TASK GOAL:
Would you output the entries below only from the line containing "Given: Deselect the" through the line containing "Given: Select the 160 人 badge", exactly as they stand and with both ends included?

Collected data entries
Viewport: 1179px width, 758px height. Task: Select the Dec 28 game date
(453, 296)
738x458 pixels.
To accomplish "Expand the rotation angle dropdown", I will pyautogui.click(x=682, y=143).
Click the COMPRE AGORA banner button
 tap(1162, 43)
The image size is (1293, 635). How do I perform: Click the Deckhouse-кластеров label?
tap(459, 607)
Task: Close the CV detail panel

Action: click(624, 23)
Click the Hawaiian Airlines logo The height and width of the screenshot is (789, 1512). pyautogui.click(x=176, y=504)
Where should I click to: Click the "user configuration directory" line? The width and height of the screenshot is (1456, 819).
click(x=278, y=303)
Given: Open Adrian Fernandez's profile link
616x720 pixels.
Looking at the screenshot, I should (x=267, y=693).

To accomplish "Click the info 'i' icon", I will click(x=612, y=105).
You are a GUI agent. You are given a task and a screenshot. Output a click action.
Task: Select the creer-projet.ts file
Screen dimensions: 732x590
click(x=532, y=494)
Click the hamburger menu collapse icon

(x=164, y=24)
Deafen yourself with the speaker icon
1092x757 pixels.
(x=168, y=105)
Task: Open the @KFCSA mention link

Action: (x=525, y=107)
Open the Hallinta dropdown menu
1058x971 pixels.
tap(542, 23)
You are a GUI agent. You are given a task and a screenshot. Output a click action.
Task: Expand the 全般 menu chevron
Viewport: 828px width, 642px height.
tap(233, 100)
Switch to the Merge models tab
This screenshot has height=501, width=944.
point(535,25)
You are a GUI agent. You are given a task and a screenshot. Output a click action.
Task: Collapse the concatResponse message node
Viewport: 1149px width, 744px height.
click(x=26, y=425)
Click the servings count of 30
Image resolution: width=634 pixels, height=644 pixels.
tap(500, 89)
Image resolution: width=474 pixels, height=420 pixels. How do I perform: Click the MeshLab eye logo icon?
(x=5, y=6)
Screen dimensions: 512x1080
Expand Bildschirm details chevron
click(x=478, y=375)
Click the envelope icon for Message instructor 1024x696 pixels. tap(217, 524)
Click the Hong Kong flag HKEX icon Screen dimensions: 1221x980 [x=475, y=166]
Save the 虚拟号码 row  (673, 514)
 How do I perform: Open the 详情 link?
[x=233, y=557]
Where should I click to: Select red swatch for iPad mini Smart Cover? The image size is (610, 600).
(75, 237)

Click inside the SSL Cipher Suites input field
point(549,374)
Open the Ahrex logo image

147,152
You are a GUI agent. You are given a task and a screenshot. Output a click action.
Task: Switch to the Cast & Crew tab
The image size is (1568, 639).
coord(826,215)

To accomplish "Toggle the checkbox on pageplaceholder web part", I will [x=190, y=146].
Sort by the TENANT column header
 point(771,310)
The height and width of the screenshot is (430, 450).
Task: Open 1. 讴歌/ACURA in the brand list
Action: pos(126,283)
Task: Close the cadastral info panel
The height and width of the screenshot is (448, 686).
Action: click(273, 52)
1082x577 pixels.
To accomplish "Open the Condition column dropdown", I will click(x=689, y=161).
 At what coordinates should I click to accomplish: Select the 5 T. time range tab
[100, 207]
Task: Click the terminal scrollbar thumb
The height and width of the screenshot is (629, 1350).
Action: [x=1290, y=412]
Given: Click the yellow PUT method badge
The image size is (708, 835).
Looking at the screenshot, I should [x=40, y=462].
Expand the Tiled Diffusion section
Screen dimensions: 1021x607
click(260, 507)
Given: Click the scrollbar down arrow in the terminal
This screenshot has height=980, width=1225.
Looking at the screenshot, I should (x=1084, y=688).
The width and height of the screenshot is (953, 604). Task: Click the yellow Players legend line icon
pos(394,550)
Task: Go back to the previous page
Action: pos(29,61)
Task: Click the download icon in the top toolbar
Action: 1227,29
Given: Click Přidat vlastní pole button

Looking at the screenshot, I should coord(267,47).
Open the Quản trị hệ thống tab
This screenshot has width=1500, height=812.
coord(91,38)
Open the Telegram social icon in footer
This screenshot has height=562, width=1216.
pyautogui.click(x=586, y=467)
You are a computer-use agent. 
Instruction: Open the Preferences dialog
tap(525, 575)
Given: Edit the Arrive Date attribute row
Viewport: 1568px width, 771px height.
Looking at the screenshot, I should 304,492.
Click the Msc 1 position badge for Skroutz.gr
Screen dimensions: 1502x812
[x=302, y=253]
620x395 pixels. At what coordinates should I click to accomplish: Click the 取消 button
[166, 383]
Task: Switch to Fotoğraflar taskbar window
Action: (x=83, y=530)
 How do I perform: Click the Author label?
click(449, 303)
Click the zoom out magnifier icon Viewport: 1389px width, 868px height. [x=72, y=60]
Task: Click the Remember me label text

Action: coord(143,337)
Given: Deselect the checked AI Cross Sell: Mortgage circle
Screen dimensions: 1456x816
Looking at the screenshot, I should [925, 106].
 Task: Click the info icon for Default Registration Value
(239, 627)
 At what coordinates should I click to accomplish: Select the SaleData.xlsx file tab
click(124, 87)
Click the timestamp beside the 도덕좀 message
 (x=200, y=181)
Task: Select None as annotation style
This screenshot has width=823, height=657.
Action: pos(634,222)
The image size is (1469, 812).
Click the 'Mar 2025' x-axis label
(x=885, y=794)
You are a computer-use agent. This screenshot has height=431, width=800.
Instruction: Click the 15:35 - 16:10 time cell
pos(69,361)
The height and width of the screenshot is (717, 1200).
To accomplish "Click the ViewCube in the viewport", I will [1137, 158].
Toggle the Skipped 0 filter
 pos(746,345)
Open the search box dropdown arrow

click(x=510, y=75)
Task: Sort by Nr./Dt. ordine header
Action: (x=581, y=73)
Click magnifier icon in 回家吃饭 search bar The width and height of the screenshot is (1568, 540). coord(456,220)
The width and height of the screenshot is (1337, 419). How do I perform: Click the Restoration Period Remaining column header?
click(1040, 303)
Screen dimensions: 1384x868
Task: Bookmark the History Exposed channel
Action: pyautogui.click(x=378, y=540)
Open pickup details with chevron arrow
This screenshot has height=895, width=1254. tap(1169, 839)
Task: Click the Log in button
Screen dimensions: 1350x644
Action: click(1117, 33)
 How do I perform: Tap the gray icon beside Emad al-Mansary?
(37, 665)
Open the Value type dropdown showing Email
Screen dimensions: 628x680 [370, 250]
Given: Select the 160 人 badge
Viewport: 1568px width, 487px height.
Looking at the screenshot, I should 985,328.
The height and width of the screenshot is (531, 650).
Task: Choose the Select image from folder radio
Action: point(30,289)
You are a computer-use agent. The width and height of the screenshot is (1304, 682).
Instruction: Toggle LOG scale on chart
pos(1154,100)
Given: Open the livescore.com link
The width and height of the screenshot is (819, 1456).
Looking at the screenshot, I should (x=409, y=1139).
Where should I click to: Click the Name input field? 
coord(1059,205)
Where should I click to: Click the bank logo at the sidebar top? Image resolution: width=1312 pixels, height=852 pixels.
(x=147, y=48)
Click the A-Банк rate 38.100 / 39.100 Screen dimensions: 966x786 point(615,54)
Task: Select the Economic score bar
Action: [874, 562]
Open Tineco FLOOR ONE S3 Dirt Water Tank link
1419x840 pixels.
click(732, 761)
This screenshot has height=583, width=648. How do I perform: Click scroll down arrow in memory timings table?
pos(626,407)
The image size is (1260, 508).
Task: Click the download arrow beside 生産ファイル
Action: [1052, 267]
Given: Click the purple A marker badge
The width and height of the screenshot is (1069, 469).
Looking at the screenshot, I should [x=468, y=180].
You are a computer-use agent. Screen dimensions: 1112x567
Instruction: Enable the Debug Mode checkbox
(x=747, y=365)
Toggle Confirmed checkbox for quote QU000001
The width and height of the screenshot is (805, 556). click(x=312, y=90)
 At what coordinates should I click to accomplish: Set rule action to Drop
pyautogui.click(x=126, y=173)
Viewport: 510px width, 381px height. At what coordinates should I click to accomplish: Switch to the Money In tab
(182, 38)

ANSWER TO THE PROBLEM:
Given: Deselect the checked AI Cross Sell: Mortgage circle
Screen dimensions: 1456x816
Looking at the screenshot, I should [925, 106].
 Task: Click the info icon for Default Registration Value
(239, 627)
 At what coordinates should I click to accomplish: Select the SaleData.xlsx file tab
click(124, 87)
Click the timestamp beside the 도덕좀 message
 (x=200, y=181)
Task: Select None as annotation style
This screenshot has width=823, height=657.
Action: pos(634,222)
The image size is (1469, 812).
Click the 'Mar 2025' x-axis label
(x=885, y=794)
You are a computer-use agent. This screenshot has height=431, width=800.
Instruction: Click the 15:35 - 16:10 time cell
pos(69,361)
The height and width of the screenshot is (717, 1200).
To accomplish "Click the ViewCube in the viewport", I will [1137, 158].
Toggle the Skipped 0 filter
 pos(746,345)
Open the search box dropdown arrow

click(x=510, y=75)
Task: Sort by Nr./Dt. ordine header
Action: (x=581, y=73)
Click magnifier icon in 回家吃饭 search bar The width and height of the screenshot is (1568, 540). coord(456,220)
The width and height of the screenshot is (1337, 419). How do I perform: Click the Restoration Period Remaining column header?
click(1040, 303)
Screen dimensions: 1384x868
Task: Bookmark the History Exposed channel
Action: pyautogui.click(x=378, y=540)
Open pickup details with chevron arrow
This screenshot has height=895, width=1254. tap(1169, 839)
Task: Click the Log in button
Screen dimensions: 1350x644
Action: click(1117, 33)
 How do I perform: Tap the gray icon beside Emad al-Mansary?
(37, 665)
Open the Value type dropdown showing Email
Screen dimensions: 628x680 [370, 250]
Given: Select the 160 人 badge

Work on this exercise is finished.